Because the Range Rover Sport is getting a four-banger and a computer co-pilot.
SUVs with huge engines making forced induction power are impractical, but what would life be without them? Of course, for the more levelheaded, there are always smaller engine options available, but is it going too far to make the lowest option a four cylinder? Range Rover doesn’t seem to think so, and that’s why it has removed the 2.0-liter inline four-cylinder diesel that lives under the hood of the Discovery Sport and Range Rover Evoque and placed it into the Range Rover Sport.
In its new home, it makes 237 horsepower and 369 lb-ft of torque, and while that may not be earth shattering for a heavy SUV, it does have its benefits. Of course, these are on the economy side of things, with the smaller engine shedding pounds and coughing out all the CO2 that a 2.0-liter can spew.

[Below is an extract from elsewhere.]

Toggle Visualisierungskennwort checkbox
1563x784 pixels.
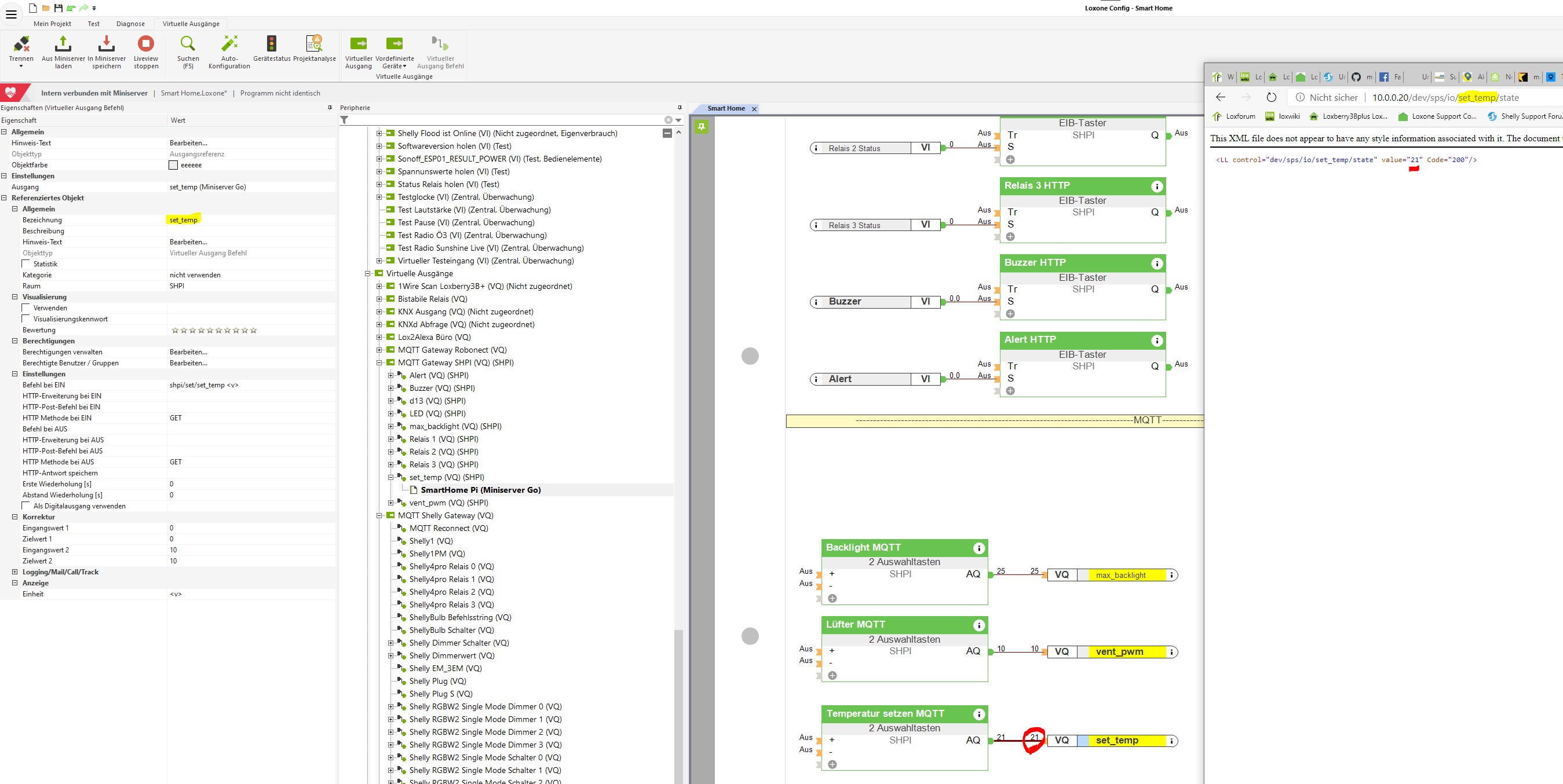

In total, these savings add up to a combined fuel economy rating of 45.6 mpg. If more performance is desired, there the 3.0-liter supercharged V6 is also offered. In line with the SUV’s attempt to move forward into the future is a larger 10-inch touchscreen infotainment display, Wi-Fi connectivity, smartphone access, and some cool semi-autonomous features. Unlike most cars that can kinda sorta drive themselves, these features .
The Range Rover’s features will help it off road or when towing heavy cargo. There is an advanced tow assist feature that helps a driver reverse while keeping a trailer in line and a low traction launch system that regulates torque to get drivers out of slippery 4x4 situations. On the road, an intelligent speed limiter can read speed limit signs and slow the SUV down to avoid tickets or bring it to a stop if it senses danger ahead. Meanwhile, Blind Spot Assist will jerk the Range Rover back into its lane if it detects a car in the blind spot. The icing on the cake is an exterior Design Pack with additional colors offered. You’ll have to wait until the winter of 2016 to get your copy for no less than £59,700 (or $77,878).